__Texto fornecido__
* * * * * * * * *

OPINIÃO
Um caso exemplar de bufaria e desonestidade intelectual
Até quando continuaremos nós a padecer deste infantilismo
político e democrático, que nos trata como imbecis e exige que a Velha Senhora
seja o Mal Absoluto, mesmo que para isso tenhamos de negar evidências do
tamanho de autocarros? Pobre Nuno Palma. E, sobretudo, pobre país.
João Miguel
Tavares
3 de Junho de
2021, 0:01
Nuno Palma é professor
da Universidade de Manchester na área da História Económica, e cometeu um
pecado imperdoável: veio a Portugal, ao badalado colóquio do MEL, dizer que o
Estado Novo combateu o analfabetismo de forma mais competente do que a Primeira
República; que convergiu com a Europa em PIB per capita de forma mais eficaz do
que em parte substancial da democracia; e que conseguiu diminuir de forma
acentuada os índices de mortalidade infantil.
Mas não disse só
isso. Disse também que o Estado Novo era um regime indefensável. Que era
antidemocrático. Que censurava. Que tinha uma polícia política. Que promoveu um
colonialismo fora de tempo. Qual foi, então, o resumo da sua intervenção,
segundo deputados, eurodeputados, colunistas de esquerda e até alguns de
direita? Foi este: Nuno Palma esteve no MEL a defender o fascismo e o Estado
Novo.

* * * * * * * * *

[Linhas de dados de apontamento]

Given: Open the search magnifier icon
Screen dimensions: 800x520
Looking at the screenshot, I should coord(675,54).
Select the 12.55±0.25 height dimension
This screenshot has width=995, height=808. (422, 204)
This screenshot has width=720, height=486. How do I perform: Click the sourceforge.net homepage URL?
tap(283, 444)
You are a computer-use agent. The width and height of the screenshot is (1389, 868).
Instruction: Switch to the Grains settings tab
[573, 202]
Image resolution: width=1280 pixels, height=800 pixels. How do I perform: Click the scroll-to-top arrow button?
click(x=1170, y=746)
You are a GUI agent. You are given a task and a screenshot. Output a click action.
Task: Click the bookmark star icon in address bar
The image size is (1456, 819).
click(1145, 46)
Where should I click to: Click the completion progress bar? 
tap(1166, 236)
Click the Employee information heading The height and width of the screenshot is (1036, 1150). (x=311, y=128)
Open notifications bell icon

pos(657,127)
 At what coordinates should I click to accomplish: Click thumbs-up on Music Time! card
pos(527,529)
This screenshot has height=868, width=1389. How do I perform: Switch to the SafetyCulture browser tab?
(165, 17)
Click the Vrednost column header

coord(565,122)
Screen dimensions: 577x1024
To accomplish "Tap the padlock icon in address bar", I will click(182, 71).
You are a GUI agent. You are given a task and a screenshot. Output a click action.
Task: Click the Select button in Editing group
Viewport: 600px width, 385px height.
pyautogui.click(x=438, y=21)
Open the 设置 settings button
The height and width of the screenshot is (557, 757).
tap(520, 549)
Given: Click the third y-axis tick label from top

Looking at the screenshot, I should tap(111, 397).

* * * * * * * * *

__Tarefa breve A__
De que universidade é professor Nuno Palma, segundo o texto sobre Nuno Palma?
__Tarefa breve B__
Prolongue o texto sobre Nuno Palma a partir da última frase apresentada.
Os registos são material independente do texto.

__Resposta do exercício A__
Da Universidade de Manchester.

__Resposta do exercício B__
Isto, meus caros,
é o grau zero da honestidade intelectual e da decência. A intervenção de Nuno
Palma não só foi obscenamente adulterada, como ele depois ainda foi vítima da
mais reles bufaria junto da universidade onde trabalha. Um tal Francisco Santos
Silva, investigador português e antigo aluno da mesma universidade, foi para o
Twitter exibir alegremente o seu comportamento pidesco, gabando-se de ter
enviado um mail à Universidade de Manchester a alertar “para as actividades” de
um seu “funcionário”, da qual “talvez não tenha conhecimento”. Nuno Palma foi
por ele acusado de ter feito “uma apologia do regime fascista e colonial” ao
exaltar “as suas conquistas económicas e educacionais”, “sem suporte da
investigação historiográfica” – tudo descaradas mentiras. E, a partir delas, o
senhor Santos Silva (azarado apelido) exige que a universidade se “distancie”
das opiniões de Nuno Palma, de forma a não “destruir a imagem de instituição
respeitável”. Nada causa tanta repugnância como ver um pidezinho a chamar
fascista aos outros.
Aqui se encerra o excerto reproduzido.